Le nombre de spécialistes à former doit être adapté aux besoins nationaux dans la spécialité. Il ne faut pas se limiter à estimer un nombre approximatif d'obstétriciens pour prendre en charge les naissances, ou remplacer mathématiquement les spécialistes cessant leur activité. La place du spécialiste dans le système de soins doit être réfléchie. En particulier, l'accès aux gynécologues doit rester direct. Faudra-t-il former 150 ou 200 spécialistes pour assurer ces besoins ? Si l'estimation est complexe, la motivation des étudiants en médecine est encore plus incertaine. La création de la filière de gynécologie-obstétrique, cette année, vise à former 110 spécialistes, effectif qui devrait atteindre 150 dans les 3 ans à venir.

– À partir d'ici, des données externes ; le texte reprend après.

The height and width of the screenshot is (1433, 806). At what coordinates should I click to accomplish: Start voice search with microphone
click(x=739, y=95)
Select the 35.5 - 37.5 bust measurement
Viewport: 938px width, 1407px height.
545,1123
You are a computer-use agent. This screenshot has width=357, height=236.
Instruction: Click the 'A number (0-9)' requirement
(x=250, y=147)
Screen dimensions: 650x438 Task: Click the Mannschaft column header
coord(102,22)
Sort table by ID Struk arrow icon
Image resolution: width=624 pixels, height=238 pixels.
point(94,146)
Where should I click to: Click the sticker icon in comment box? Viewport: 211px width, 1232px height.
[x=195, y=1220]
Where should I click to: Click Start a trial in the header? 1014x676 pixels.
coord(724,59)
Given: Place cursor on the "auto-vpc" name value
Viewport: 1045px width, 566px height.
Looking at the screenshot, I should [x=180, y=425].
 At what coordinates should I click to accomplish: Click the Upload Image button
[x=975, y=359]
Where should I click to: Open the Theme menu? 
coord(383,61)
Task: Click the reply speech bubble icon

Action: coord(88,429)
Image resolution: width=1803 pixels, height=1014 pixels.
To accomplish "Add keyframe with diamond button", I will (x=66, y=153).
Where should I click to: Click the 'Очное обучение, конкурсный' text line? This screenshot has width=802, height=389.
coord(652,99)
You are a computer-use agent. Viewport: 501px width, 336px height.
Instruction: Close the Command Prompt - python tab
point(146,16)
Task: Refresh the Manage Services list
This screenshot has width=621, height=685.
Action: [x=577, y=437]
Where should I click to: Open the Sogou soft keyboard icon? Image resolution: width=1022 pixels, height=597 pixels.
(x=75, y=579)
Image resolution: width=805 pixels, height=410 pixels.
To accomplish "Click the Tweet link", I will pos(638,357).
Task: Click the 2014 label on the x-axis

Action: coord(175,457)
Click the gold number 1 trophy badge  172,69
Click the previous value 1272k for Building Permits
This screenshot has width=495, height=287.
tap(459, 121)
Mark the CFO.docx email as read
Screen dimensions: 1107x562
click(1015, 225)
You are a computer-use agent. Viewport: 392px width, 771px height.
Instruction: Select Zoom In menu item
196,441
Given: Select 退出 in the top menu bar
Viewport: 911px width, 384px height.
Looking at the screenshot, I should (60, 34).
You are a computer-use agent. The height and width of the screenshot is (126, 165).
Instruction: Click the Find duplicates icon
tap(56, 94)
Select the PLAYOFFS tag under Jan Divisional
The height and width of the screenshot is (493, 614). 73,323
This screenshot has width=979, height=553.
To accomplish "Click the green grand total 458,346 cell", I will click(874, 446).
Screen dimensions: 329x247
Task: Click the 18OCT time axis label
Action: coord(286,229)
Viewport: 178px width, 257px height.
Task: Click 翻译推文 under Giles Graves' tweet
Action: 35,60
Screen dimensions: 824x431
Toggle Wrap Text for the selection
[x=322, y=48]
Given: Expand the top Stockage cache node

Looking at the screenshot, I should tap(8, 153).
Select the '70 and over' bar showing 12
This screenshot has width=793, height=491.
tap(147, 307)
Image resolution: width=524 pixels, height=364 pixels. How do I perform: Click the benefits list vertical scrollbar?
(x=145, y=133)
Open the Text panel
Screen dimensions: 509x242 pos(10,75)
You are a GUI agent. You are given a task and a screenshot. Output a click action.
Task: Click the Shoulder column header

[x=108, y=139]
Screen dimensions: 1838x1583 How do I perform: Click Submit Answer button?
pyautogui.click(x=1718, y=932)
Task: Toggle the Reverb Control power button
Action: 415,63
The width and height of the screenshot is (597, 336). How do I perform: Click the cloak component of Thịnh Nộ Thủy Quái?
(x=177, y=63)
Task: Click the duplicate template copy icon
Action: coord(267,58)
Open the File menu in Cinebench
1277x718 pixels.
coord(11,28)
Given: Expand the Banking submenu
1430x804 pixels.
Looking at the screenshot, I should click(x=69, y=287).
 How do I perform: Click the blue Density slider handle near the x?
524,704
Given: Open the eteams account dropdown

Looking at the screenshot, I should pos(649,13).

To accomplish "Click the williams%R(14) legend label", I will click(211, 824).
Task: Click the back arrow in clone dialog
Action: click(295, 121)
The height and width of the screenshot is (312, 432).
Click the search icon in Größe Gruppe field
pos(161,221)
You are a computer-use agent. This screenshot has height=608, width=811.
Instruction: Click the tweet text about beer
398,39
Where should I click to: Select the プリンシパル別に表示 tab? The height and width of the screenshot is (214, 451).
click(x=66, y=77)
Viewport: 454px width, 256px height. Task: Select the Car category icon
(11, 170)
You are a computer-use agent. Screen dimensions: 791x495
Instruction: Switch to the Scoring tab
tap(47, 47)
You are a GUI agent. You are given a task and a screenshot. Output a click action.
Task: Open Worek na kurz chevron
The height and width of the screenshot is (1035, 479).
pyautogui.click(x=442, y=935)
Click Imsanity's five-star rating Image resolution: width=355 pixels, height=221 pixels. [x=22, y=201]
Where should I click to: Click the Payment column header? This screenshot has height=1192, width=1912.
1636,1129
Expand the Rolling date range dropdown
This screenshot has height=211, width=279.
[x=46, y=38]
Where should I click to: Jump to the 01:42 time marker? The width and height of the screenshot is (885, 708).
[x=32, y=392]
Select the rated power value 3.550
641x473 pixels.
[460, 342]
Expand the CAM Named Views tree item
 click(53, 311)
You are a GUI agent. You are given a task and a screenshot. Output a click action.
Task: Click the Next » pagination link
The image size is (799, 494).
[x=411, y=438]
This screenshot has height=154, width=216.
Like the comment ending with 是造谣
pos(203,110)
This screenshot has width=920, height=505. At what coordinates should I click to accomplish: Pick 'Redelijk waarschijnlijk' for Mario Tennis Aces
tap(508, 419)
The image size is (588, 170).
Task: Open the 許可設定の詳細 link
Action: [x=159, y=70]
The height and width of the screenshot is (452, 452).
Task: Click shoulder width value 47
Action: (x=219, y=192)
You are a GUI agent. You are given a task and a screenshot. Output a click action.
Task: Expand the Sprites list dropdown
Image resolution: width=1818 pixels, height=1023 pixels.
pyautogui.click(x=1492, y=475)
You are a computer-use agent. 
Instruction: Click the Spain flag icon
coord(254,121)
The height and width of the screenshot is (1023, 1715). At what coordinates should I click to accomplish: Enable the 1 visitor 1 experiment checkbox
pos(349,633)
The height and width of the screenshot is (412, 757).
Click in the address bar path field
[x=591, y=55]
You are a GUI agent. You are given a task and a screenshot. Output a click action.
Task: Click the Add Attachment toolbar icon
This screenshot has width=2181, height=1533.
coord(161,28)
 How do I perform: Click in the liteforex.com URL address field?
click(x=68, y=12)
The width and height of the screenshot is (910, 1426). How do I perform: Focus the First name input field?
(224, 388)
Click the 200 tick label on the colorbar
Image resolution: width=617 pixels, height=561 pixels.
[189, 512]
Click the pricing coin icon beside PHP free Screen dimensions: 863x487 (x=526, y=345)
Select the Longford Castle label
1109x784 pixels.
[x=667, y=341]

Tous les professionnels doivent agir pour rendre la spécialité et les carrières attractives. La contrainte des permanences et des gardes peut être adoucie par le fonctionnement en équipe et la pénibilité doit être reconnue dans les rémunération et profils de carrière. Certains pensent que la féminisation importante du corps médical devrait se traduire par un plus grand intérêt des médecins (femmes) pour la gynécologie. Il faut surtout assurer une meilleur formation en gynécologie, aux étudiants en médecine pendant leurs études.

4 - Formation médicale continue

Il est évident que les professionnels reconnus doivent participer à la FMC des gynécologues, au sens le plus large du terme. Issus de la gynécologie-obstétrique, de la gynécologie médicale ou d'autres domaines, les médecins expérimentés ont le devoir de faire progresser les connaissances et les pratiques. Tous les congrès et symposiums, comme ces Assises Nationales, en témoignent. Le CNGOF souhaite que la diversité des formations se poursuive, mais en prenant garde à l'excès et aux redondances.

Ces réflexions professionnelles sur la Gynécologie-Obstétrique sont une base de discussion avec les gynécologues médicaux, et les autorités universitaires et sanitaires françaises désireuses de considérer les difficultés et les particularité de cette spécialité.